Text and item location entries
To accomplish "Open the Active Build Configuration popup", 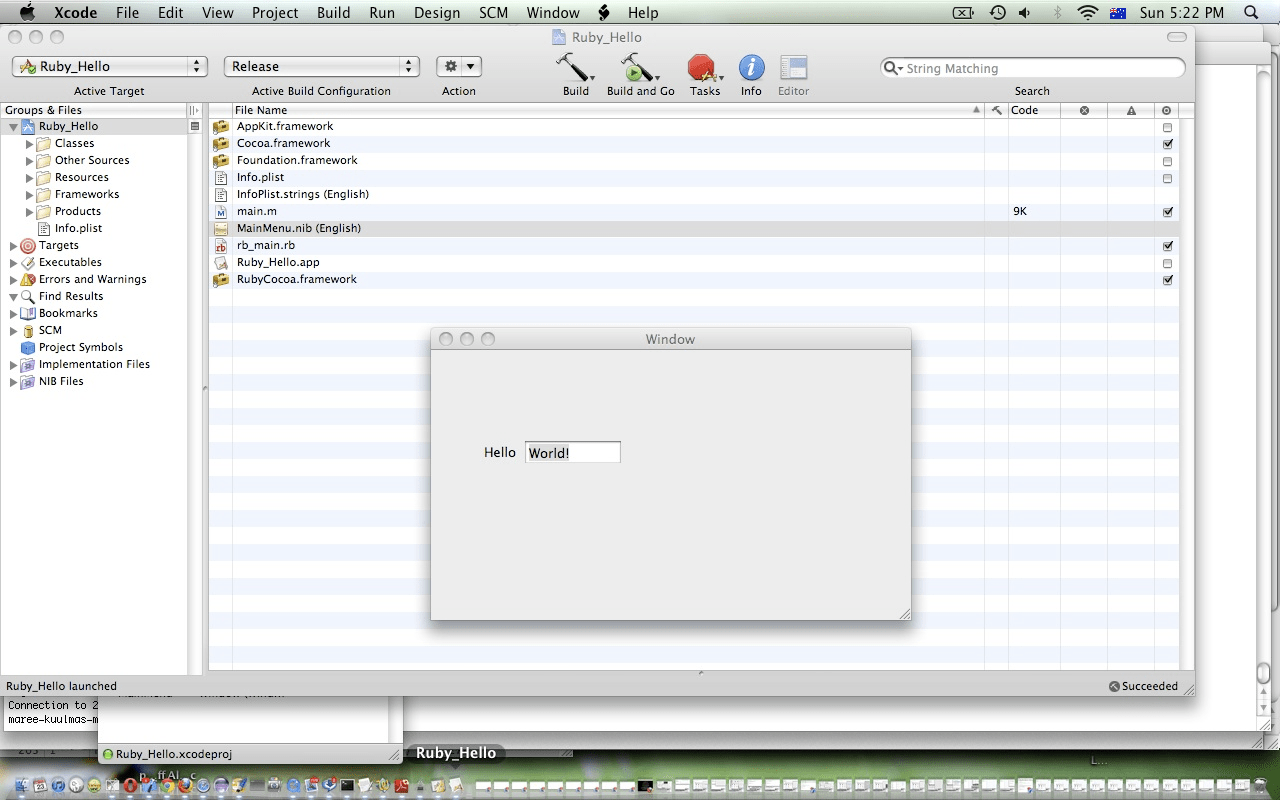I will [x=320, y=66].
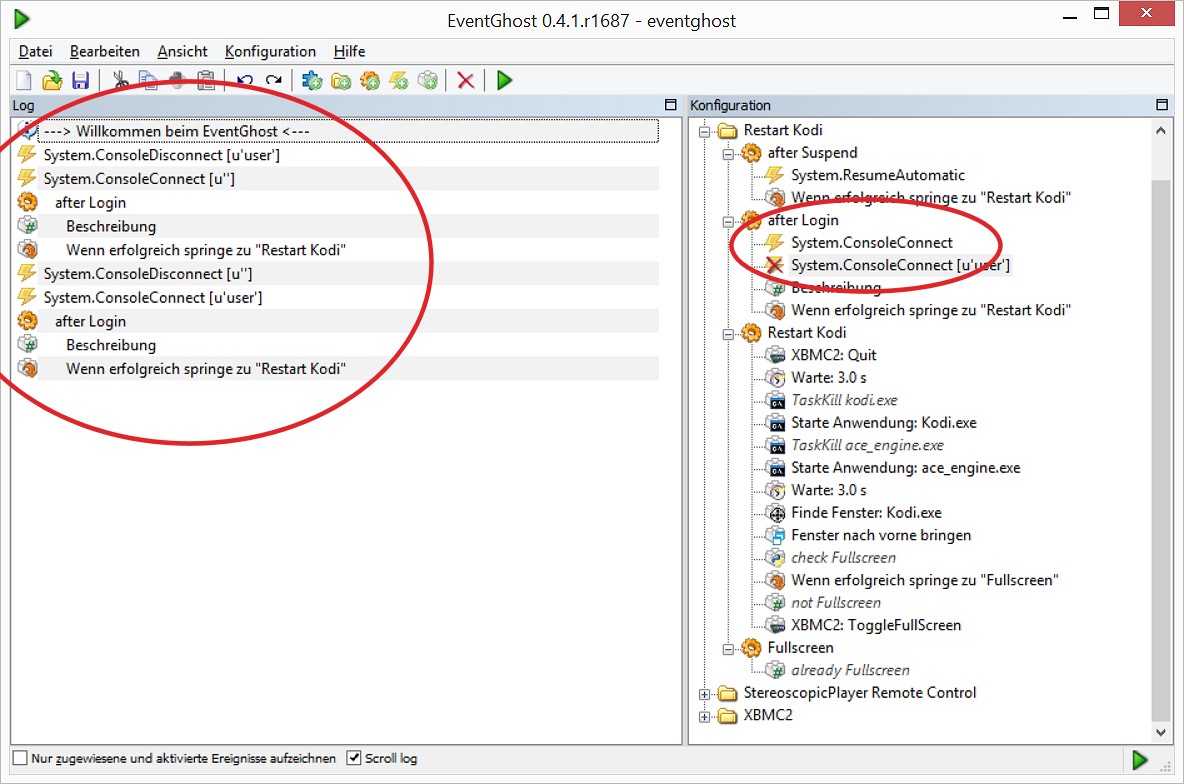Toggle the Scroll log checkbox
Screen dimensions: 1184x784
coord(353,758)
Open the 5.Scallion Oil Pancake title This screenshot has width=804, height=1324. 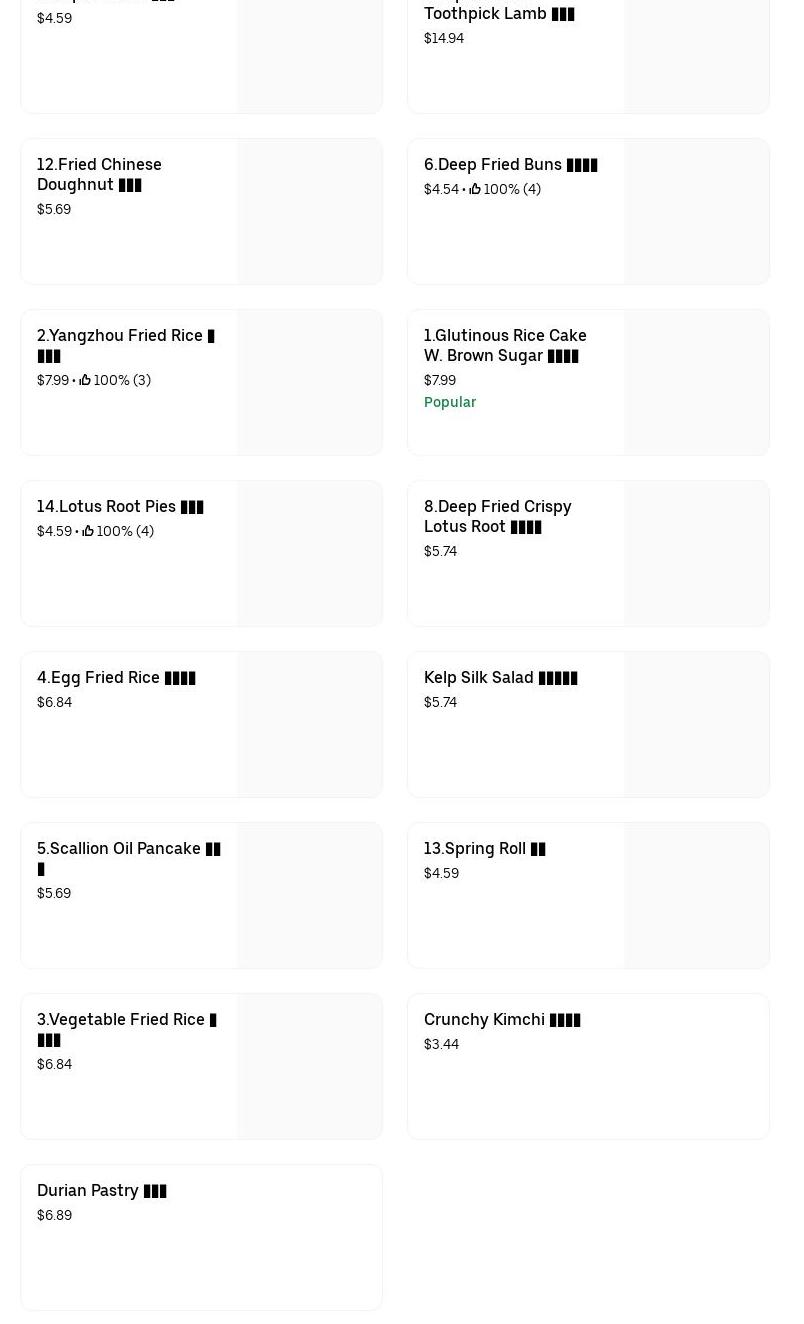coord(128,858)
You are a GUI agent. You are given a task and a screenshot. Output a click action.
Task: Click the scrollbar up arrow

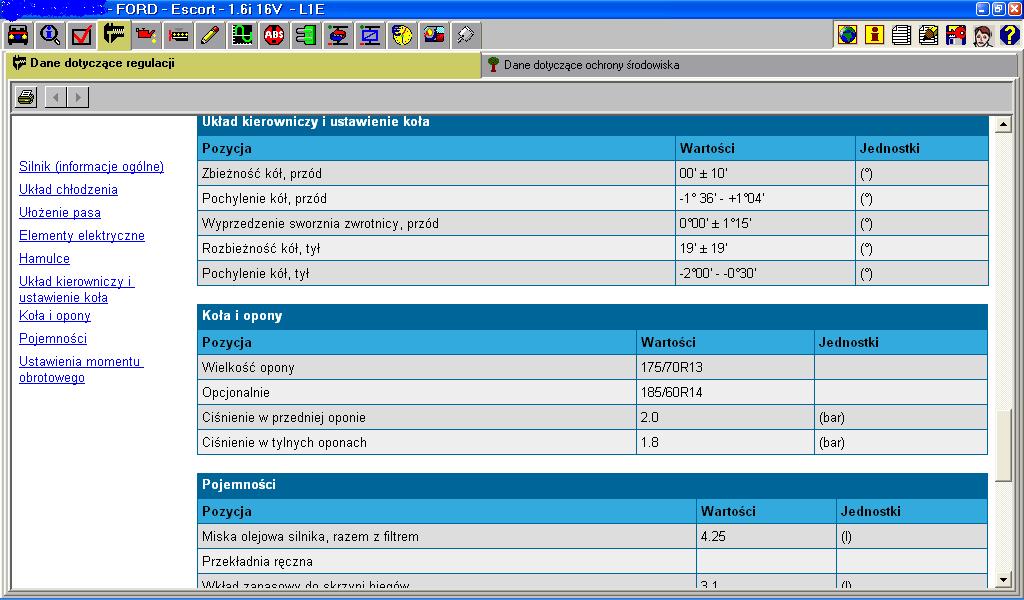coord(1004,125)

■ **TASK TO CARRY OUT**:
Copy the listing from the line containing "You are a GUI" through the end of the listing, both included, and switch "scrollbar" to "scroll bar" with nothing else changed. Leave the pictures out.

■ **TASK SOLUTION**:
You are a GUI agent. You are given a task and a screenshot. Output a click action.
Task: Click the scroll bar up arrow

coord(1004,125)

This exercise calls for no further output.